Had the shepherd not acted morally and done as he was ordered to do, dispose of the child, the prophecy would have ended. “We are nevertheless free, since causality does not compel our will.” (Marcoulesco 419)
Oedipus’ perseverance for knowledge as to the killer of Laios and the questions embedded in his mind by Teiresias, “I say that you are the murderer whom you seek” (Oedipus Rex 1.144), landed Oedipus on the track of evaluation. He was forced to consider statements made to him about himself.
When Iocaste retold the story of Laios murder, “By marauding strangers where three highways meet” (Oedipus Rex 2.193), Oedipus expresses “how strange a shadowy memory crossed my mind.”(Oedipus Rex 2.203) He starts to assess the events and continues to put together the puzzle.
Oedipus confesses to killing a man at the highway. He was enraged because he was “forced off the road.” (Oedipus Rex 2.284) With malice in his heart, he chose to harm another human. As Marcoulesco comments, “Free will is the capacity to choose among courses of action… and also to assume full moral responsibility.” (420)
As the pressure builds within Oedipus to discover the truth about Laios’ murder, a messenger with news of his, believed, father arrives. He is told again that “Polybos was not your father.” (Oedipus Rex III.101) By his own determination, he must solve the final riddle; the riddle of who is father was and where did he come from.
Many people tried to stop Oedipus in his pursuit. Teiresias told him “How dreadful knowledge of the truth can be – When there’s no help in truth.” (Oedipus Rex II.101) Iocaste begs Oedipus to let the mystery go “For God’s love, let us have no more questioning!” (Oedipus Rex III.139) Finally the shepherd says to the King, “For God’s love, my King, do not ask me any more.” (Oedipus Rex III.51). Each of these people knew that the King’s persistence would ultimately destroy him.
“The greatest grief’s are those we cause ourselves.”(Oedipus Rex IV.9) He had finally come to the end. He had found the answers to all the questions and now had do deal with the information that he had obtained. He resolved himself to do darkness:
“No more, No more shall you look on the misery about me, the horrors of my own doing! Too long you have known the faces of those whom I should never have seen, too long been blind to those for whom I was searching! From this hour, go in darkness!”(Oedipus Rex IV.1226-1230)
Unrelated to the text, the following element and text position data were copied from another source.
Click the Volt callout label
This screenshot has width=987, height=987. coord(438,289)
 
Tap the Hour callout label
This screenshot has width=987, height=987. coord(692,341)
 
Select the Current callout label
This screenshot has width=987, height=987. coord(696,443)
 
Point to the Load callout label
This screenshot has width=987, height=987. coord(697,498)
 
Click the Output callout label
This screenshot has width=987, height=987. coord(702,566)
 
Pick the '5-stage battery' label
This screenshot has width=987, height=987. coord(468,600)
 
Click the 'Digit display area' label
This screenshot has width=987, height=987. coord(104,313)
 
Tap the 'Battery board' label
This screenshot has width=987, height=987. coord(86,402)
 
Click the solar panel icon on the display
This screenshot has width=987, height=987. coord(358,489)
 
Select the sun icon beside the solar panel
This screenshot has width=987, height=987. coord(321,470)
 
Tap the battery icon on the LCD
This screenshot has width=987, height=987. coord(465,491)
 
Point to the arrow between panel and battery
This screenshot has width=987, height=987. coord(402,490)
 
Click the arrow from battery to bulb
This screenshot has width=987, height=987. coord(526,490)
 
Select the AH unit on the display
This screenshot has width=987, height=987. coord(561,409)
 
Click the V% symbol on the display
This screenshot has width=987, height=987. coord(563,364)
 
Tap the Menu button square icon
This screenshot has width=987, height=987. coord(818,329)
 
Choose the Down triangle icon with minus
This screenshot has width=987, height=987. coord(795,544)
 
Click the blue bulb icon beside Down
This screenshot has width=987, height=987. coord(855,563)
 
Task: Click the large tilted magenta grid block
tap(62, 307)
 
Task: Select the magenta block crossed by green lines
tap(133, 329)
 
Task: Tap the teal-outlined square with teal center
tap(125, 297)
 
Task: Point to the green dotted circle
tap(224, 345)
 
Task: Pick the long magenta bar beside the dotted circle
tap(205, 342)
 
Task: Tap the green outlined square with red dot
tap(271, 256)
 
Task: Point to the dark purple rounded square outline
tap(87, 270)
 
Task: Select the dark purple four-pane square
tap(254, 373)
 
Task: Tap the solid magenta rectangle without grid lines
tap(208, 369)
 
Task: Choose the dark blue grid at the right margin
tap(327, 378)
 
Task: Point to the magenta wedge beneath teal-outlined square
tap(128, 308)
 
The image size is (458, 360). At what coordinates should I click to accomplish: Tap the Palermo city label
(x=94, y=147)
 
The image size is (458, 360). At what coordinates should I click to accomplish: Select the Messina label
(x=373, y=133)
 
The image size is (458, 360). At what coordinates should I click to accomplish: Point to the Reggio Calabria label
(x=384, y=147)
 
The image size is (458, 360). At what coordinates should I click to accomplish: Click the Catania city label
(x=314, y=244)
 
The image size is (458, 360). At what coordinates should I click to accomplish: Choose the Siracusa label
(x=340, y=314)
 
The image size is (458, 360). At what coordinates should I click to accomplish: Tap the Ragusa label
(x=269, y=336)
As Oedipus plunges the brooches in his eyes, he commits the final act of free will. He accepts his role in what has happened and ultimately thinks that this is a tribute to his sins.
“Belief in free will amounts to the conviction that, as individuals, human beings are endowed with the capacity for choice of action, for decision among alternatives, and specifically that, given an innate moral sense, man can freely discern good and evil and choose the good, though he often does not.” (Marcoulesco 419)
Work Cited
Biddle, Arthur W., and Toby Fulwiler. Angles of Vision. McGraw-Hill,
1992. “Oedipus Rex” p776.
Childs, I.L. “Free Will.” Encycolpedia of Psychology, Ed. Raymond Corsini. 6 vols. New York: John Wiley and Sons, 1994.
Marcouleso, Ileana. “Free Will and Determinism.” The Encyclopedia of Religion. Mircea Eliade. 16 vols. London: MacMillian Publishing Company, 1987.